Lire encore et encore une même phrase sans la comprendre… Manquer de précision sur la tâche en cours après plusieurs heures de travail… De telles baisses d’efficacité sont naturelles : avec le temps, une fatigue mentale s’installe, tout le cerveau s’en trouve affecté. Comme notre corps, notre cerveau a besoin de pauses pour récupérer et être en mesure de fournir de nouveaux efforts.
Les Français prennent peu de pauses
Un sondage mené par BVA pour Club Média RH en 2017 a montré que deux tiers des répondant·e·s prennent moins de trente minutes de pause par jour (sans compter la pause-déjeuner), et un tiers en prend moins de quinze minutes [1]. Pourtant, ces répondant·e·s sont plus de 90% à estimer que la pause augmente la productivité et le bien-être des collaborateur·rice·s.
Pourquoi faut-il favoriser les pauses au travail ? Qu’est-ce qu’une bonne pause ? Les résultats de la recherche en sciences cognitives permettent de mieux définir la fatigue mentale et ses conséquences, et de comprendre comment s’en prémunir.
La fatigue mentale, c’est quoi exactement ?
La fatigue mentale est une incapacité à atteindre ou maintenir une performance maximale à la suite d’une activité mentale prolongée. La mobilisation de nos ressources mentales sur un temps long (de plusieurs dizaines de minutes à plusieurs heures selon l’activité), entraîne un changement dans le fonctionnement du cerveau, qui se manifeste dans une transformation de nos comportements :
- notre efficacité et capacités d’attention s’altèrent. Nous faisons davantage d’erreurs car nous sommes moins capables de détecter les informations liées à l’activité en cours [2] ;
- nos temps de réaction augmentent. Le contrôle de notre propre attention diminue : il nous est plus compliqué de faire abstraction des sollicitations extérieures, et donc de rester concentrer [3] ;
- notre capacité à prendre des décisions s’altère. Une étude de 2015 menée par une équipe de recherche française a montré que des individus, après avoir passé six heures sur une même activité, développaient un biais d’impulsivité lors de leur prise de décisions. Les participant·e·s préféraient accumuler des gains sur le court terme plutôt que de maximiser des gains plus importants sur le long terme [4]. Prendre des décisions après de longues réunions serait ainsi à éviter: sous l’effet de la fatigue mentale, elles pourraient être biaisées et ne pas bénéficier au collectif ou à l’entreprise sur le long terme. Selon cette étude, la fatigue altère le fonctionnement du cortex préfrontal, une zone impliquée dans le contrôle de soi et des comportements.
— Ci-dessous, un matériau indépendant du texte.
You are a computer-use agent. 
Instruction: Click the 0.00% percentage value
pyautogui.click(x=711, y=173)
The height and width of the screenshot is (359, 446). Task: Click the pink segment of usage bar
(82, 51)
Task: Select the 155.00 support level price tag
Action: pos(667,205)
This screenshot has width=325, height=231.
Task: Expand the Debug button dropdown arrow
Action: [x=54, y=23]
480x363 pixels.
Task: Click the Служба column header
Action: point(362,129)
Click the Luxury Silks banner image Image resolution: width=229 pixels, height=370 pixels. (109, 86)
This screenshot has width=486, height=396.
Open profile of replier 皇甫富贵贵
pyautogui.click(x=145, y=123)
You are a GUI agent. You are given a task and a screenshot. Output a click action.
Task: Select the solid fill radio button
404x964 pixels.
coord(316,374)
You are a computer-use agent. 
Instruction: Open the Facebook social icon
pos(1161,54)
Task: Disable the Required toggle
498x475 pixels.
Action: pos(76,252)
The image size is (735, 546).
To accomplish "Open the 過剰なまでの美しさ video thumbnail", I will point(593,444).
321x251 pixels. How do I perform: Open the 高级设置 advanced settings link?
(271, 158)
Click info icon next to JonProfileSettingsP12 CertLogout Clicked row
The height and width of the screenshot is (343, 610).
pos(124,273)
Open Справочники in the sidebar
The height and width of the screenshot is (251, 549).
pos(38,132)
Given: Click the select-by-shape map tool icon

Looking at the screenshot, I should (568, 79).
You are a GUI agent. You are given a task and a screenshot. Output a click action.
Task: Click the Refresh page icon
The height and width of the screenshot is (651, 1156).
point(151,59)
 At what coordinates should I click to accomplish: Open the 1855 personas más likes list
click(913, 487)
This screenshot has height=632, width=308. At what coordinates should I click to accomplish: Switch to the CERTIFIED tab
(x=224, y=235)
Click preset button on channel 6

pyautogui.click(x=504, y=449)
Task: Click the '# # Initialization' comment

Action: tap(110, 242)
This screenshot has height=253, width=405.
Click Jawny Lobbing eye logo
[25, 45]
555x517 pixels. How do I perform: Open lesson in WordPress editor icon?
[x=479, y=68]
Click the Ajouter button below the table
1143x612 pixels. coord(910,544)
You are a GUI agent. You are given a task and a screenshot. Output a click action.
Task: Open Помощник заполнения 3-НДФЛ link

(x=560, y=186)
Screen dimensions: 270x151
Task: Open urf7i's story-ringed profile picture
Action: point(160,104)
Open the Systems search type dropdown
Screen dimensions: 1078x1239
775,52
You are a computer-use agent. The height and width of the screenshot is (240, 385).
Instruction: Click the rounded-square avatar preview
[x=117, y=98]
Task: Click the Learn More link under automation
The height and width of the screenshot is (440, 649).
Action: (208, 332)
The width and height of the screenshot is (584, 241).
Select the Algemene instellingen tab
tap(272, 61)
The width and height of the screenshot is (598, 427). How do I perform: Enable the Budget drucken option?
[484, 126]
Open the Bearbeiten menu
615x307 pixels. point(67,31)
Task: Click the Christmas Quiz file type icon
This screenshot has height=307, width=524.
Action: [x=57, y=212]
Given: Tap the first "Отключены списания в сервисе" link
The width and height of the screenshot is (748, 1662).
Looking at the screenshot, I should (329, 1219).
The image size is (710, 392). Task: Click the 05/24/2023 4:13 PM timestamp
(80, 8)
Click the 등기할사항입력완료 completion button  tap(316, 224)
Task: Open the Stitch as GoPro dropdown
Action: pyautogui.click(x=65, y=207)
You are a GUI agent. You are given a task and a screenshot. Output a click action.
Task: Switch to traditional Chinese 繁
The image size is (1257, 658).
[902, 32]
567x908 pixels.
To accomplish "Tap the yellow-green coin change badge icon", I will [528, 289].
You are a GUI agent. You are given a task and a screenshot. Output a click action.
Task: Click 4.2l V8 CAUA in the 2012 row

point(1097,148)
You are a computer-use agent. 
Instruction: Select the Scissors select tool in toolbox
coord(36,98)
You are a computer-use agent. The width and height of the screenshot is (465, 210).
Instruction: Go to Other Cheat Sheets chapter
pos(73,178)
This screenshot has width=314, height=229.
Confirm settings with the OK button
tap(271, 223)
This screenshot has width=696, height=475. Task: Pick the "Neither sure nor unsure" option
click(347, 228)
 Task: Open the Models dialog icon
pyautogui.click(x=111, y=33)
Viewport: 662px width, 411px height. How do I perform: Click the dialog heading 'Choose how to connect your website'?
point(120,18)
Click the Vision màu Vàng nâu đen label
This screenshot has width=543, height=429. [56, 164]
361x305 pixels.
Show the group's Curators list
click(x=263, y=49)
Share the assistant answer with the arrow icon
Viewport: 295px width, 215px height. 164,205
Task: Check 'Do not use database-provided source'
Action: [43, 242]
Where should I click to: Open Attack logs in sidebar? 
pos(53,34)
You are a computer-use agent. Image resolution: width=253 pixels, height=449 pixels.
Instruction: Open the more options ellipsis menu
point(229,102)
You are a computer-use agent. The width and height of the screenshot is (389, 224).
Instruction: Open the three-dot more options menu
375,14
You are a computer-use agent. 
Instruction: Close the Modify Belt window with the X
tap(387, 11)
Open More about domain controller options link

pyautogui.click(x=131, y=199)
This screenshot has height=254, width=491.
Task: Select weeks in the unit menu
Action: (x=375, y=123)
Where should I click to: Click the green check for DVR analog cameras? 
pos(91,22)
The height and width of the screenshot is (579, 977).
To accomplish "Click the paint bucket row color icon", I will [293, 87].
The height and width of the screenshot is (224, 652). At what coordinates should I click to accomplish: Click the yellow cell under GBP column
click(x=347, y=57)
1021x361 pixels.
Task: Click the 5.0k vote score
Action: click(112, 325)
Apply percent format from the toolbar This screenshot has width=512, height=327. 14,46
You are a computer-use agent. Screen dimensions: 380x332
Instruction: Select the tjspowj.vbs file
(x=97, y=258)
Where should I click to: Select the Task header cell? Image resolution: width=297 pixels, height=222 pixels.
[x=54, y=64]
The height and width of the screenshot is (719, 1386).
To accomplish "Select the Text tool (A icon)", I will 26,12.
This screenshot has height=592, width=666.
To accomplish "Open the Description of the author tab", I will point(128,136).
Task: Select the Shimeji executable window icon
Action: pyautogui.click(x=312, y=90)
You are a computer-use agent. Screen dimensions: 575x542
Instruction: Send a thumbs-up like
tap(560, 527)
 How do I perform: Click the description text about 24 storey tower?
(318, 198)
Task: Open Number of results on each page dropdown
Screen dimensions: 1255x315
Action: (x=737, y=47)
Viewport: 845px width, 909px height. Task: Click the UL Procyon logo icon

- Une autre équipe de recherche a montré que c’est le fonctionnement général du cerveau qui serait altéré sous l’effet de la fatigue mentale. Toutes les zones cérébrales s’activeraient alors moins bien et moins intensément, et notre cerveau se mettrait dans un état proche de celui dans lequel il entre quand nous dormons [5].
La fatigue mentale a ainsi de nombreux effets négatifs sur notre cerveau et son fonctionnement. Il est donc essentiel de le ménager tout au long de la journée pour gagner en efficacité.
Tant de manières de faire une pause…
La fatigue mentale pourrait s’expliquer par le fait que notre cerveau consomme des ressources mentales pour traiter une activité. Si l’activité dure trop longtemps, alors les ressources s’épuisent et notre cerveau fonctionne moins bien [6].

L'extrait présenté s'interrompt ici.